INSTRUCTIONS TO FOLLOW -
Locate the line that contains "Screen dimensions: 1054x791" in the data that follows. Copy it and every subsequent line to the end, exactly, excluding pictures.
DATA SUPPLIED: Begin
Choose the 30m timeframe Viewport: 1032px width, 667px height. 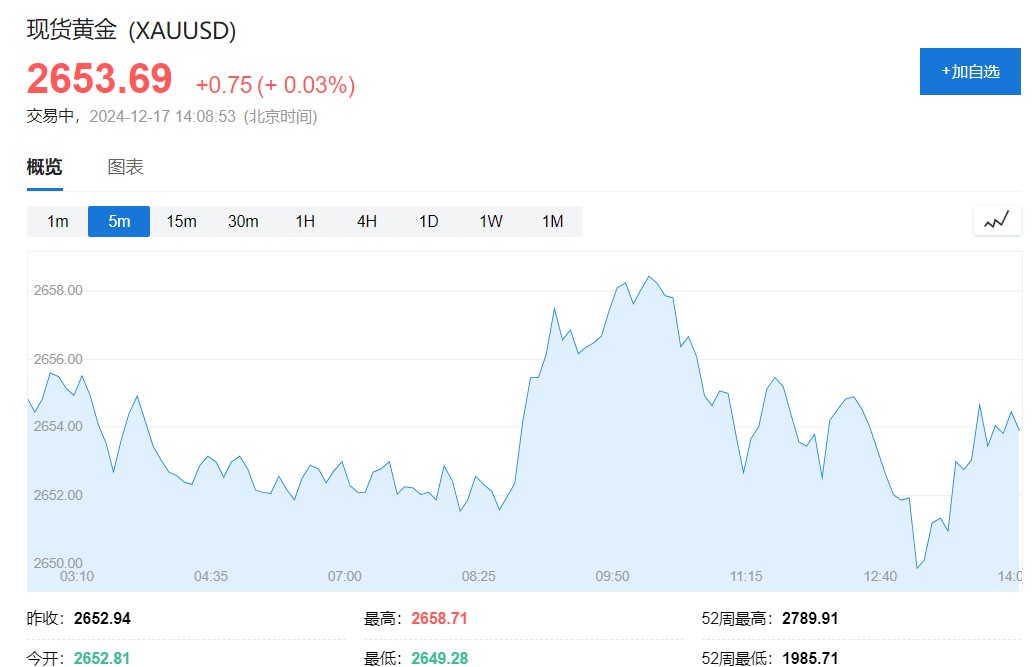tap(243, 221)
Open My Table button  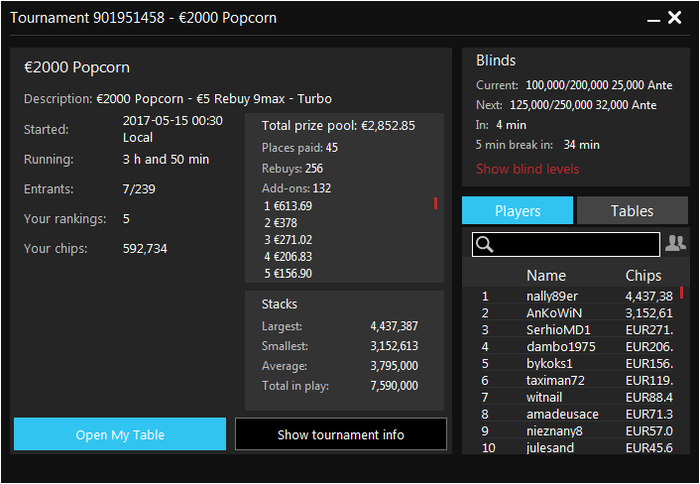point(120,434)
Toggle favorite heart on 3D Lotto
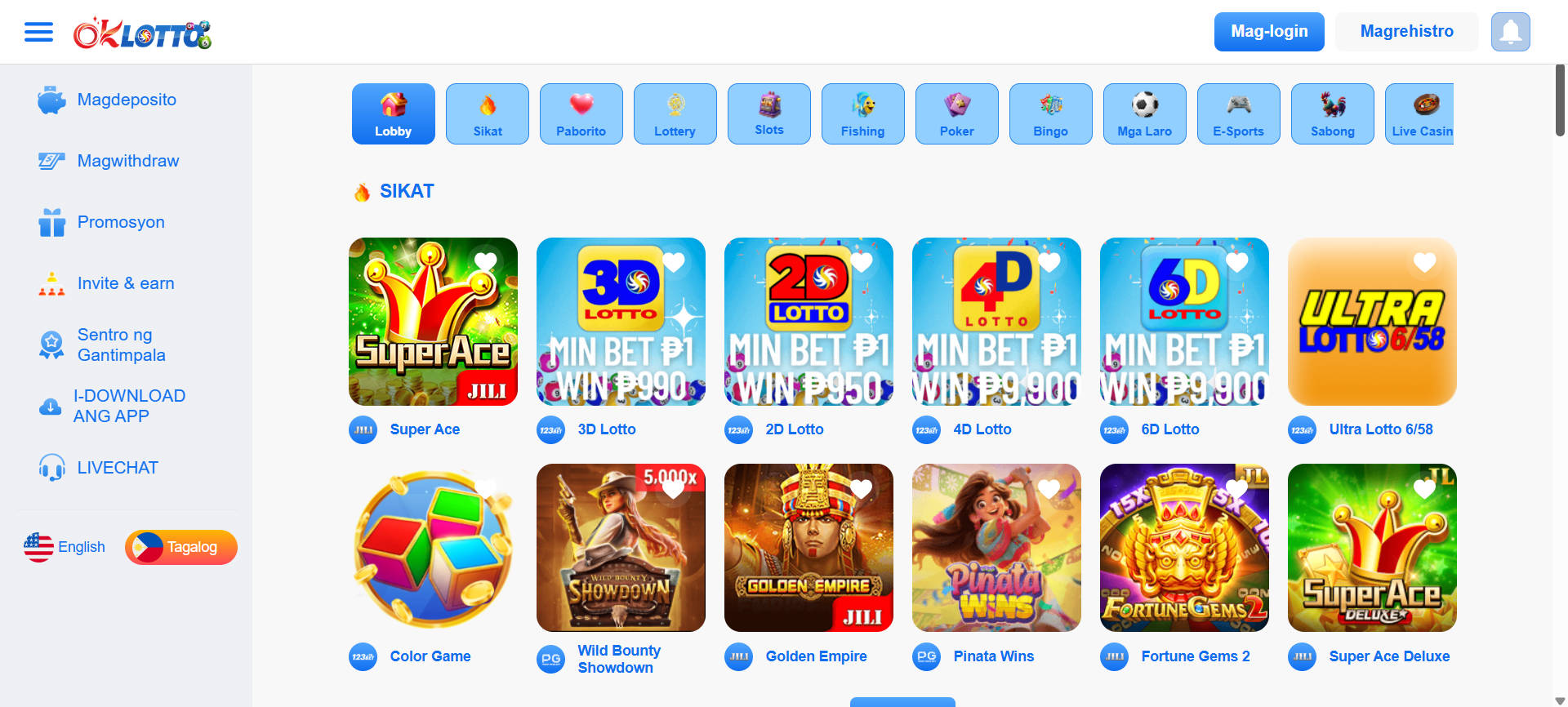This screenshot has width=1568, height=707. [x=674, y=261]
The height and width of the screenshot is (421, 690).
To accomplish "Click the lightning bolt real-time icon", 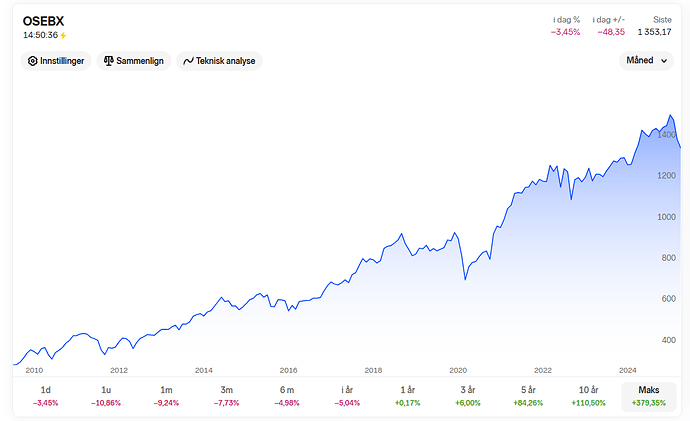I will click(x=63, y=35).
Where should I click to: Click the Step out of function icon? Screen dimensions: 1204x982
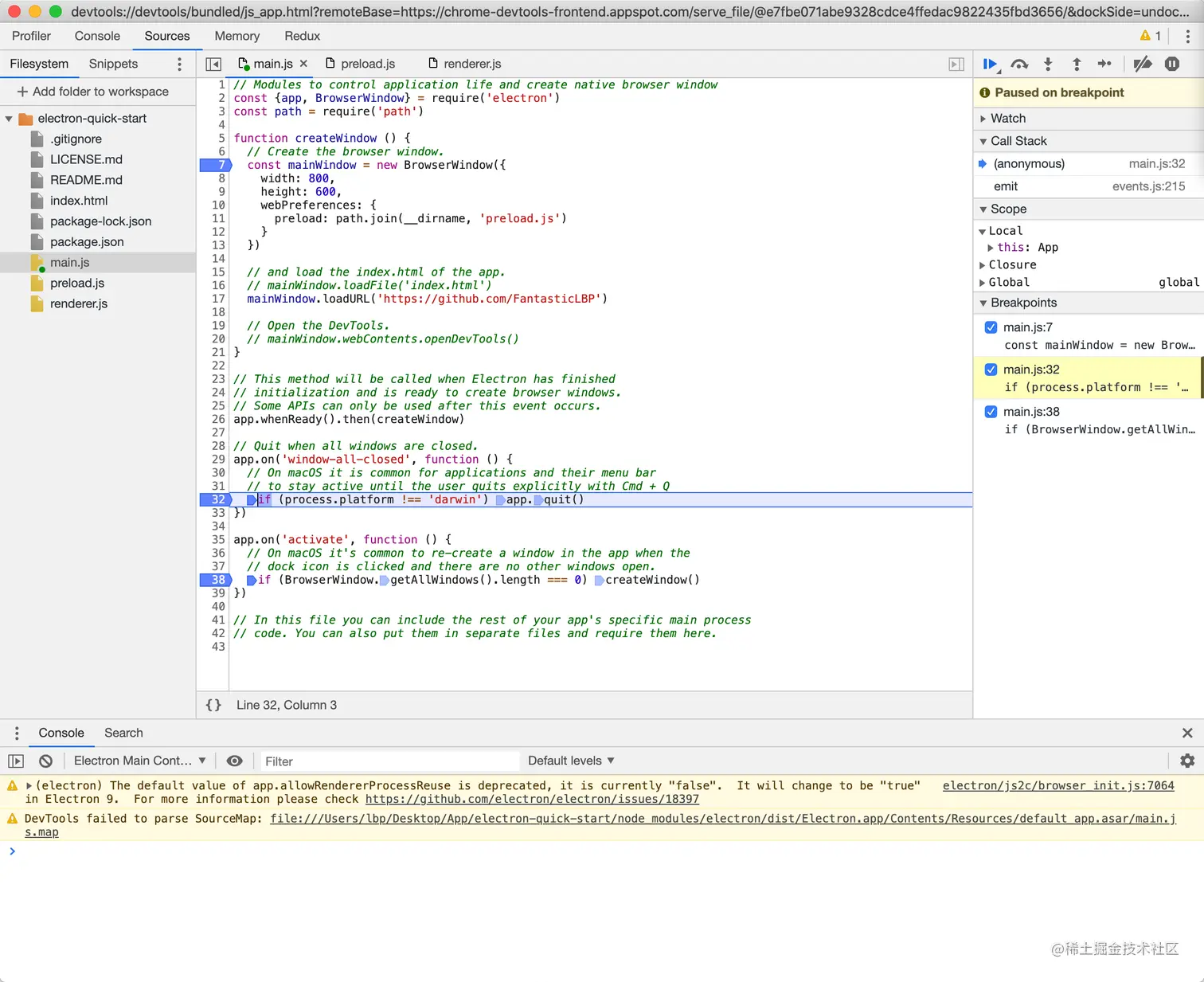(x=1077, y=65)
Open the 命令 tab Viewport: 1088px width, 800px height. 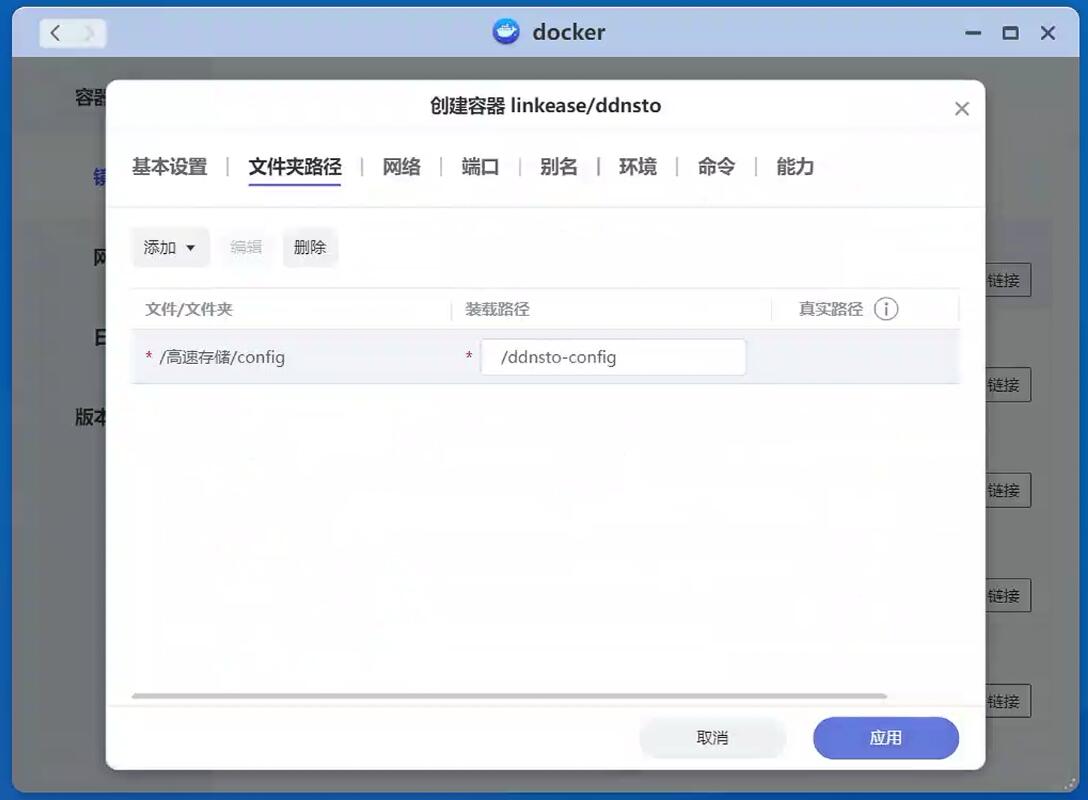pos(716,167)
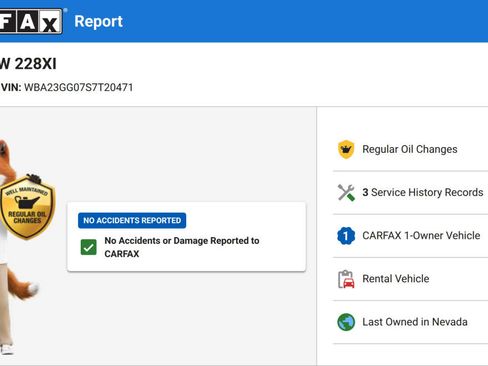Screen dimensions: 488x366
Task: Open Last Owned in Nevada details
Action: 410,322
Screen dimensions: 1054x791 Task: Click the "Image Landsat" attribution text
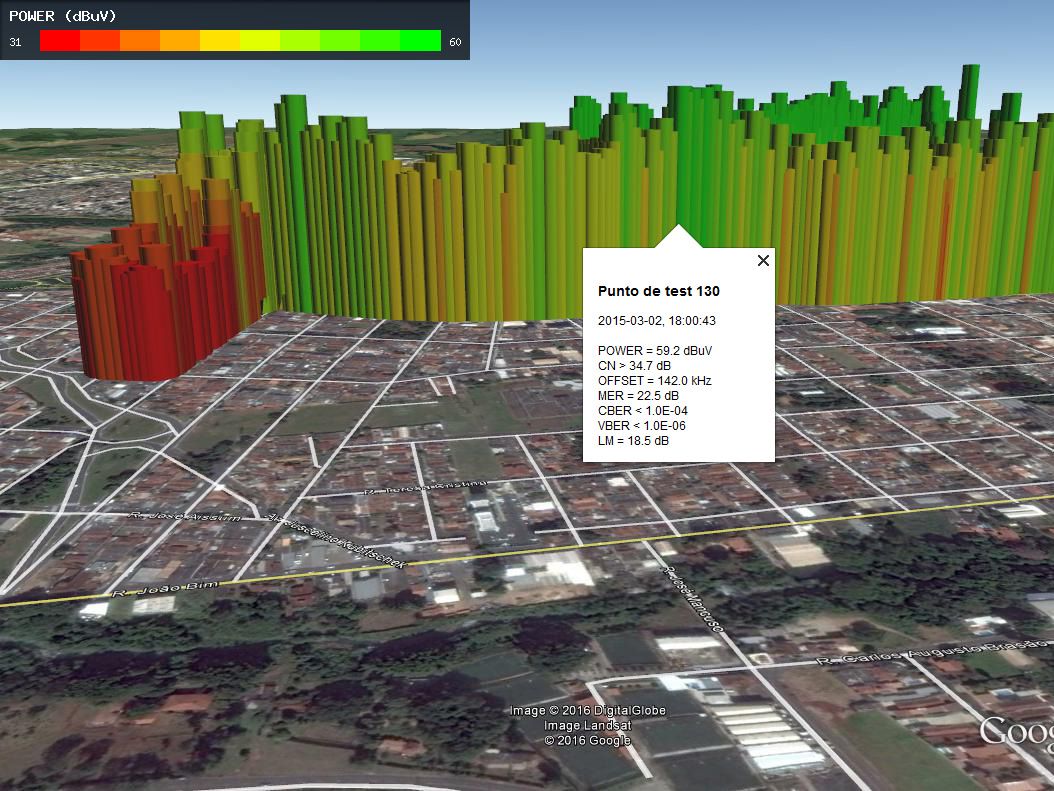(x=587, y=727)
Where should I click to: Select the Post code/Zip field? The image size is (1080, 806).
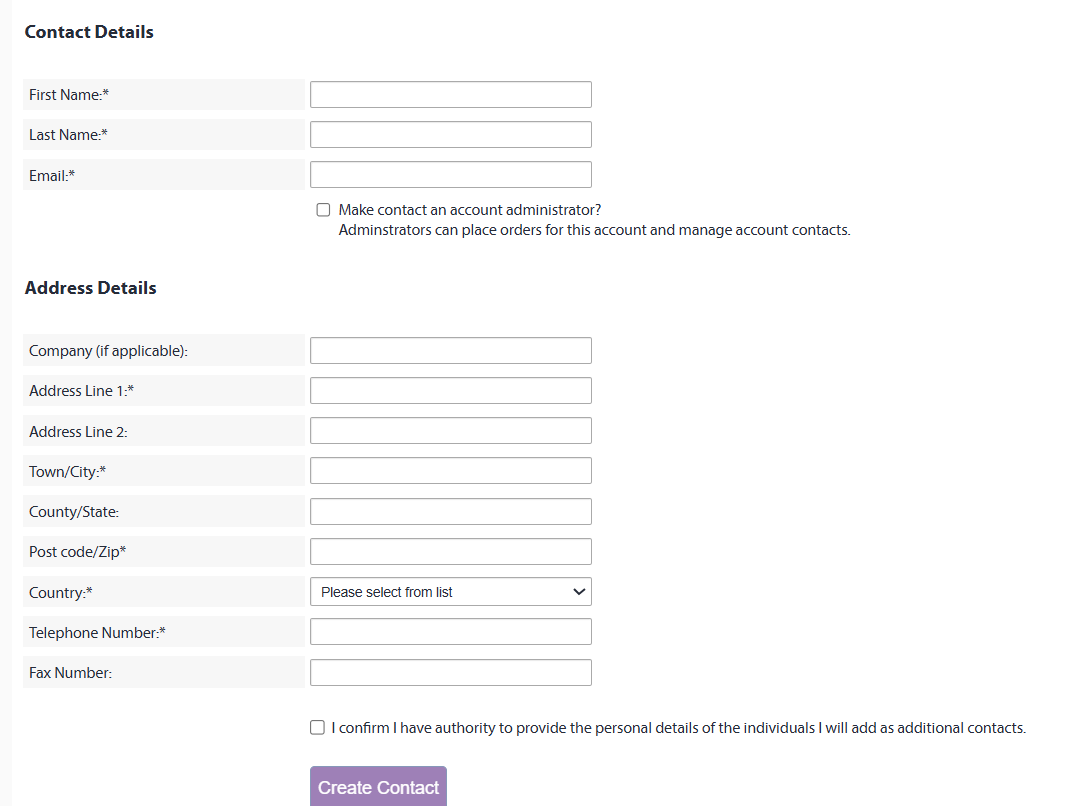tap(450, 552)
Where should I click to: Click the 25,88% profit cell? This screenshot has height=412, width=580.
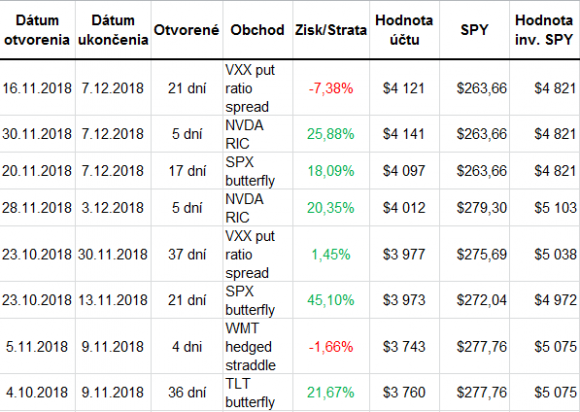click(x=331, y=134)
DATA SUPPLIED: End
COMPLETED EXERCISE -
Screen dimensions: 1054x791 Task: Click the "Image Landsat" attribution text
(x=587, y=727)
Where should I click to: Select the Post code/Zip field? The image size is (1080, 806).
tap(450, 552)
Where should I click to: Click the 25,88% profit cell? This screenshot has height=412, width=580.
click(x=331, y=134)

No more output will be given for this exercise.